Your output should be the lines from the one with "The height and width of the screenshot is (360, 564)." through the end of the entries below, set down word for word and nothing else.

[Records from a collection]
------------------------------------

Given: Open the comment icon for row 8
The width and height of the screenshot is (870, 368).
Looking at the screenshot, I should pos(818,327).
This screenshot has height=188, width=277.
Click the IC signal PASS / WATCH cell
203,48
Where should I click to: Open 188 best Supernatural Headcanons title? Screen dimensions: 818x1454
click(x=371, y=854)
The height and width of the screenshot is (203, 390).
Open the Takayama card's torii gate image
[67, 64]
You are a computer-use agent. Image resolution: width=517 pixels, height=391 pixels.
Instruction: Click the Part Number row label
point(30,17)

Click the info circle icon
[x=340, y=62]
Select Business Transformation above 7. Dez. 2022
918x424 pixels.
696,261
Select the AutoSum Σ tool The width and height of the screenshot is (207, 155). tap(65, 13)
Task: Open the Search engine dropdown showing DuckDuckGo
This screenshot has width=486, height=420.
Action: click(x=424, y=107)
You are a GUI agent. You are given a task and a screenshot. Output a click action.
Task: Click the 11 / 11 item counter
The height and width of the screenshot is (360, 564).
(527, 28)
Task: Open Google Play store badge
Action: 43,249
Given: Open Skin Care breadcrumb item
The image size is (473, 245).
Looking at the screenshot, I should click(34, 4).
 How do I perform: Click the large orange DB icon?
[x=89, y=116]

------------------------------------

> _Answer to the exercise_
The height and width of the screenshot is (360, 564).
(527, 28)
Task: Open Google Play store badge
Action: 43,249
Given: Open Skin Care breadcrumb item
The image size is (473, 245).
Looking at the screenshot, I should click(34, 4).
 How do I perform: Click the large orange DB icon?
[x=89, y=116]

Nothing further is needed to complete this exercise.